Personal information
- Date of birth: 15 March 1995 (age 30)
- Place of birth: Lekkerkerk, Netherlands
- Height: 1.73 m (5 ft 8 in)
- Position: Defensive midfielder

Team information
- Current team: DVS '33
- Number: 6

Youth career
- VV Lekkerkerk
- Feyenoord

Senior career*
- Years: Team / Apps / (Gls)
- 2014–2020: PEC Zwolle / 91 / (2)
- 2020–2022: De Graafschap / 44 / (1)
- 2022–2024: TOP Oss / 27 / (2)
- 2024–: DVS '33 / 34 / (2)

= Rick Dekker =

Dutch footballer (born 1995)

Rick Dekker (born 15 March 1995) is a Dutch professional footballer who plays as a midfielder for club DVS '33.

==Club career==
On 30 July 2020, after six years with PEC Zwolle, Dekker joined De Graafschap on a two-year deal with option of a further year.

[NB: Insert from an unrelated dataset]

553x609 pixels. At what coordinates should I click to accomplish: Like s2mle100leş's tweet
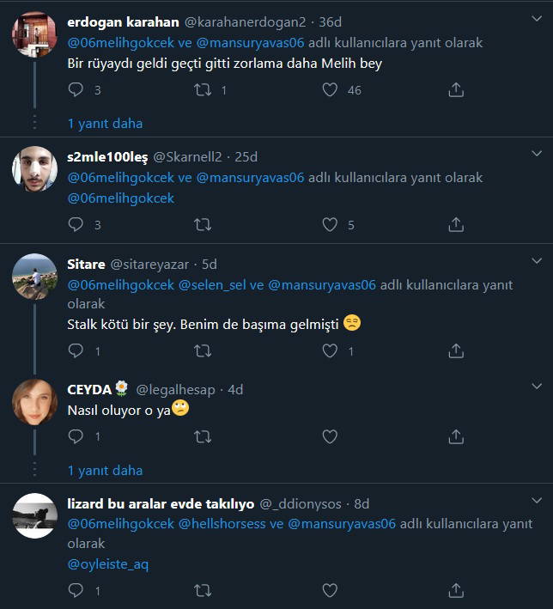330,224
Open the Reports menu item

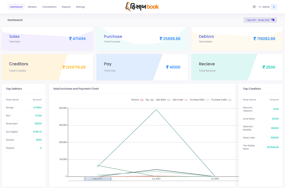tap(66, 7)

Dekker joined TOP Oss on 20 June 2022. He made his debut for the club on 5 August, the opening matchday of the 2022–23 Eerste Divisie season, starting in a 3–0 win over Jong Utrecht. On 6 January 2023, he scored his first goal for TOP, slotting home the winner in the 88th minute of a 2–1 home win over Telstar.

On 12 July 2024, Dekker joined DVS '33 for one season.

==International career==
In 2013, Dekker made the bench three times for Netherlands U19s during their 2014 UEFA European Under-19 Championship qualifying round campaign.